Sliver

Test

Sharon Stones Karriere ist voller Höhen und Tiefen. Nach ihrem Hollywood-Einstieg 1980 verdingte sie sich zwölf Jahre lang als blondes Beiwerk in Actionstreifen wie "Nico" oder "Action Jackson". Dann kam "Basic Instinct" (1992). Regisseur Paul Verhoeven, der die Actrice zwei Jahre zuvor bereits in "Total Recall" einsetzte, inszenierte einen freizügigen Erotikthriller, der in Amerika zum skandalträchtigen Kassenschlager wurde.

Wie "Basic Instinct" stammte auch der ein Jahr später gedrehte "Sliver" aus der Feder von Autor Joe Eszterhas, der dafür erneut eine Rekordgage von drei Millionen Dollar erhielt. Stone spielt die New Yorker Lektorin Carly Norris, die ein luxuriöses Apartment in einem exklusiven Hochhaus bezieht. Erst später erfährt sie, dass ihre Vormieterin unter mysteriösen Umständen vom Balkon der Wohnung in den Tod stürzte.
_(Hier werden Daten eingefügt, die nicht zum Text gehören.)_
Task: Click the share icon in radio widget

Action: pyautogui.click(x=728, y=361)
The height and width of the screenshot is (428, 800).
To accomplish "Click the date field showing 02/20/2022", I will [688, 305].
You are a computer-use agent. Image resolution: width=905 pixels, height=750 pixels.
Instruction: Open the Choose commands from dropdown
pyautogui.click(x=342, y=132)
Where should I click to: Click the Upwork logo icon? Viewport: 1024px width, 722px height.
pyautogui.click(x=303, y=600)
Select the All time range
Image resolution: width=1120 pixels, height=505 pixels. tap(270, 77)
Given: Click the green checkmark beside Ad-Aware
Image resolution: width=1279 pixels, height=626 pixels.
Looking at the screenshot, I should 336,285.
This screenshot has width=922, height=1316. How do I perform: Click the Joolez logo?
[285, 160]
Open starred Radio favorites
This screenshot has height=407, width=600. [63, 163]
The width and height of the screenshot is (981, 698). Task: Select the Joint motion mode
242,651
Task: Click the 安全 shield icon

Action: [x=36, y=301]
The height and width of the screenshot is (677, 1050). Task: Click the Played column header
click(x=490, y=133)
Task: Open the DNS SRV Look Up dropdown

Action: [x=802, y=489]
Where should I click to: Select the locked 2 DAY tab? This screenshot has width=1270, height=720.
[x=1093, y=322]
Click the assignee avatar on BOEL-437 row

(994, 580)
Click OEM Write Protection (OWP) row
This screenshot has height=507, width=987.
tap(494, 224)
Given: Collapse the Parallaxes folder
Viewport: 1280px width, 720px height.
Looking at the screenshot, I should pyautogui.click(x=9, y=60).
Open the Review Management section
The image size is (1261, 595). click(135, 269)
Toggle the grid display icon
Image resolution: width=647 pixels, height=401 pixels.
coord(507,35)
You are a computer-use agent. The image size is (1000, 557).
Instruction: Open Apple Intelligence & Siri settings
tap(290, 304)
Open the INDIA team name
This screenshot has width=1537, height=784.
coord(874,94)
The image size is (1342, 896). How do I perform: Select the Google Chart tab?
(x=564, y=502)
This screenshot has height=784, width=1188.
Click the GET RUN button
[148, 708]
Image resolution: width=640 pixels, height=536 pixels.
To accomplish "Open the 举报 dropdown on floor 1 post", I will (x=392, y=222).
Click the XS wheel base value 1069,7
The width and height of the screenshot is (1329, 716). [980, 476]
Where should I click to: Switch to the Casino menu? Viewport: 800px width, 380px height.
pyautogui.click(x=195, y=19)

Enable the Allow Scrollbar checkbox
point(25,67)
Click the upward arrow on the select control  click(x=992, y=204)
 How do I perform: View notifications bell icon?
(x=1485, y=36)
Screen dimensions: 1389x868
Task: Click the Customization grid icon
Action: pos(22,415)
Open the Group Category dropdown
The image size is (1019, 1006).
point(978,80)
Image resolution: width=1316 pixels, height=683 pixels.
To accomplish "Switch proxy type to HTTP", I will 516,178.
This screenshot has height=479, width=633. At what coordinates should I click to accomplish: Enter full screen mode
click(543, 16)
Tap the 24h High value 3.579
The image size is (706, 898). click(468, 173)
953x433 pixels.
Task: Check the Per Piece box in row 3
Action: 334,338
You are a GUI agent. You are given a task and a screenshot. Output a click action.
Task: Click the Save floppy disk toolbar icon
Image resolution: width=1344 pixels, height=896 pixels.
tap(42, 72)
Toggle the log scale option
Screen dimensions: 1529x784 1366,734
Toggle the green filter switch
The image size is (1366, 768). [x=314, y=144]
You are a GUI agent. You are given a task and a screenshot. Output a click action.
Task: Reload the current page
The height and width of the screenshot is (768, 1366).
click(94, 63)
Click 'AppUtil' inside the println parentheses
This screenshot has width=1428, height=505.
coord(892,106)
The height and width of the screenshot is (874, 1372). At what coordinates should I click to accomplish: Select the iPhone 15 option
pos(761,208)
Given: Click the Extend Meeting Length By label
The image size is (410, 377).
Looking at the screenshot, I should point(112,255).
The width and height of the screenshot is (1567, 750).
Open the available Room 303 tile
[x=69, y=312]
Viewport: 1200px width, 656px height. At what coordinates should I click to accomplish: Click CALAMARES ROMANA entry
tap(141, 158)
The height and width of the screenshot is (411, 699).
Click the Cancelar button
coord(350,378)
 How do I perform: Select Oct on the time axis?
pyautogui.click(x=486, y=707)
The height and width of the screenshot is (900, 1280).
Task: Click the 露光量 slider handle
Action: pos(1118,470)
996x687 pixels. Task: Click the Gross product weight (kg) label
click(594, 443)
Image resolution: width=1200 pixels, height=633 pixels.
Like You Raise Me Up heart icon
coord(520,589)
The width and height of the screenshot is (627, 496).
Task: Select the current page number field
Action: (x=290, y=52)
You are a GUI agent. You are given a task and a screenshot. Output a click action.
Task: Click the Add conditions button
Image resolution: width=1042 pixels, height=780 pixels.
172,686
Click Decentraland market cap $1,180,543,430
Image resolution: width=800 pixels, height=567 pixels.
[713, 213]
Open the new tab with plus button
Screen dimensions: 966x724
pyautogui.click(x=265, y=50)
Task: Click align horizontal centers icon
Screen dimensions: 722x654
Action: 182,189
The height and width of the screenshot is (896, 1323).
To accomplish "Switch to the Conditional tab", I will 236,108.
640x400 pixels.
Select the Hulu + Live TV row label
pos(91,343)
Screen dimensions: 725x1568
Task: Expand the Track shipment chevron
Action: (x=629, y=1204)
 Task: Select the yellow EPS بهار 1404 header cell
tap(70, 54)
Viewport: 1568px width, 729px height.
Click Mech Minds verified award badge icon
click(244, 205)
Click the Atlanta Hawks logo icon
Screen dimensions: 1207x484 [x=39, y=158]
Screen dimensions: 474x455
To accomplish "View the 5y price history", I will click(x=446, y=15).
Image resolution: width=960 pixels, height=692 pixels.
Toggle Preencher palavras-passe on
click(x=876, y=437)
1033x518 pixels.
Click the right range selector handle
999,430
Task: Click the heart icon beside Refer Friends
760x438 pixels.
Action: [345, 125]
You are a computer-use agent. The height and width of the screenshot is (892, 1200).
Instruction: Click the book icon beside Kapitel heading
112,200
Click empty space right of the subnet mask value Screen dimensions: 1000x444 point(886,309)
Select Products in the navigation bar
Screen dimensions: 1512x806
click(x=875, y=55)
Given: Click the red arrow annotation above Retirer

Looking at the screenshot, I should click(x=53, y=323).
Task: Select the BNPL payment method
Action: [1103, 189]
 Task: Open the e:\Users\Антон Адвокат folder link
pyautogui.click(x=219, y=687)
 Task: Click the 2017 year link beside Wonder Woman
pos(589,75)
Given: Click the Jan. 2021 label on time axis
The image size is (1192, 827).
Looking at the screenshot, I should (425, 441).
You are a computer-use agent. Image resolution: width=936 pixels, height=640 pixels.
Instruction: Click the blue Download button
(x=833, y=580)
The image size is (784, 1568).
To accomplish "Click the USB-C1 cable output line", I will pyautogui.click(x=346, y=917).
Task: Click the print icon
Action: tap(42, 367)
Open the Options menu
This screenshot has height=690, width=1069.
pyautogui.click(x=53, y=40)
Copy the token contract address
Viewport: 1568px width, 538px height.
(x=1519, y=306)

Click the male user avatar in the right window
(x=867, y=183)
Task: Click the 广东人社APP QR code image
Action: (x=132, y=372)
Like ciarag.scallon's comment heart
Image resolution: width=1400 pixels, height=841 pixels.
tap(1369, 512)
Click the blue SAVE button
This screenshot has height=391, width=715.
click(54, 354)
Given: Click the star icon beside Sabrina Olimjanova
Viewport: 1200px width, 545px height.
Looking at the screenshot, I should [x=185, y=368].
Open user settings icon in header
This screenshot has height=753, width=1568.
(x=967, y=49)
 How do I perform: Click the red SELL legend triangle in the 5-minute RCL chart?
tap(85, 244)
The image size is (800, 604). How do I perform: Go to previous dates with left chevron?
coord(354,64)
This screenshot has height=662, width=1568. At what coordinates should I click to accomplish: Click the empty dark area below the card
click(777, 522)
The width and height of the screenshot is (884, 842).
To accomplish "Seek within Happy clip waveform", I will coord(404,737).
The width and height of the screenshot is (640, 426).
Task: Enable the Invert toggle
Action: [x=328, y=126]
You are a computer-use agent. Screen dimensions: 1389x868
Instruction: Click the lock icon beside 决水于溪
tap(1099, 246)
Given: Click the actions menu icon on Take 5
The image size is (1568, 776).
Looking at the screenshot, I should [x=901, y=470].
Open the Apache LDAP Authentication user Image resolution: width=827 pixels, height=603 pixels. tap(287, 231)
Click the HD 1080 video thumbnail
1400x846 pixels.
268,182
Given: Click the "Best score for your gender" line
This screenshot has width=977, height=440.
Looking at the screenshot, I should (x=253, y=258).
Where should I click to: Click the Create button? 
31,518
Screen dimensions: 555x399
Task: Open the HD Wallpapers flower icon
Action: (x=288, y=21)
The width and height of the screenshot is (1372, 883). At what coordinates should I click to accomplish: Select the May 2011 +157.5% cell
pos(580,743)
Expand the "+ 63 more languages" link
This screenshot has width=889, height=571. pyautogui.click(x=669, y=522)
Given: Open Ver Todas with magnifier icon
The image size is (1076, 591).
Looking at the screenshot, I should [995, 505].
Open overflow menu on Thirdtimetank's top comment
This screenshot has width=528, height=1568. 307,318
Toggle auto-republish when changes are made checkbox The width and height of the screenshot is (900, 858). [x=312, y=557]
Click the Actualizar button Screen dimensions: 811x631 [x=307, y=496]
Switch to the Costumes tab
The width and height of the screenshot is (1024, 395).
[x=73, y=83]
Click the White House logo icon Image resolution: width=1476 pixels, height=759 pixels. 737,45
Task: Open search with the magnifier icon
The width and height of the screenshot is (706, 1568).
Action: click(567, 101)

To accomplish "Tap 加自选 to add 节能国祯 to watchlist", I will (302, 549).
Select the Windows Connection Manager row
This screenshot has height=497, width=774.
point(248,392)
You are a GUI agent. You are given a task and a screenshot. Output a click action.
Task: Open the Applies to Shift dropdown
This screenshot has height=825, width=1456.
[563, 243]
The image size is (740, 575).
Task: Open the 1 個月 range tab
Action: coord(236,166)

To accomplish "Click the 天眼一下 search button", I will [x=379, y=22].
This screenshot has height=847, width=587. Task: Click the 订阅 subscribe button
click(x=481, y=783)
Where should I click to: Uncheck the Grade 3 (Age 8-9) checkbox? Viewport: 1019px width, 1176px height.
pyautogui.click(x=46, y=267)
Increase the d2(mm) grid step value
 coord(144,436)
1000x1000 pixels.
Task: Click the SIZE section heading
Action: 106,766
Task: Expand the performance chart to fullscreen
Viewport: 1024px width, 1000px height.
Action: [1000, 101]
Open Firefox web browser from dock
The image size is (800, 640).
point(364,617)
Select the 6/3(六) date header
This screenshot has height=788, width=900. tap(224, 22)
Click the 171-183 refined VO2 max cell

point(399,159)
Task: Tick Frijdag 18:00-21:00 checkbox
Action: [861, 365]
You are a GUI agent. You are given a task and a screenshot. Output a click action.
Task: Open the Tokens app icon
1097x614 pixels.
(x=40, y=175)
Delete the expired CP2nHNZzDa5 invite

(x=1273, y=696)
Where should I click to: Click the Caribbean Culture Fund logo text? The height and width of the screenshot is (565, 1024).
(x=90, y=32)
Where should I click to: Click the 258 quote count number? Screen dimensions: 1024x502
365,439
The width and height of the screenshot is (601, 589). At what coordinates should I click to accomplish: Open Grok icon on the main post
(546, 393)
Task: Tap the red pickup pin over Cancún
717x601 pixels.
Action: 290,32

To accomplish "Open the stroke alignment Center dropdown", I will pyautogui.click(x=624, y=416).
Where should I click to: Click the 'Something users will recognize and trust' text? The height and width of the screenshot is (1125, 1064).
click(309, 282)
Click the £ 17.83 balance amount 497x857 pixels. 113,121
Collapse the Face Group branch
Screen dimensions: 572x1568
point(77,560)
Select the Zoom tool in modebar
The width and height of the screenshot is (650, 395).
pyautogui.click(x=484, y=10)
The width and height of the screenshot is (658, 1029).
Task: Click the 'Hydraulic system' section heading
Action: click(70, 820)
Mordverdächtig ist nicht nur der im selben Haus lebende Autor Jack Landsford (Tom Berenger), mit dem Carly beruflich zu tun hat, sondern auch der Besitzer der Immobilie, Zeke Hawkins (William Baldwin). Von seinem Charme fasziniert, lässt sich Carly auf eine gefährliche Affäre mit dem attraktiven Zeke ein, der ein dunkles Geheimnis verbirgt.PK n

Fazit

Film-Check: Phillip Noyce ("Die Stunde der Patrioten") setzte seine Hauptdarsteller in einem optisch ansprechenden und durchgestylten Thriller gekonnt ins rechte Licht.Woran der Film aber scheiterte, war die inhaltliche Leere einer Story, die weder echte Spannung noch richtig heiße Sexszenen zu bieten hatte. Einige Dialoge wirken obendrein unfreiwillig komisch.
DVD-Fazit: Das Bild der Scheibe ist für das Filmalter in Ordnung, der Ton erfüllt seinen Zweck. Der Misserfolg im Kino spiegelt sich beim Bonusmaterial wieder.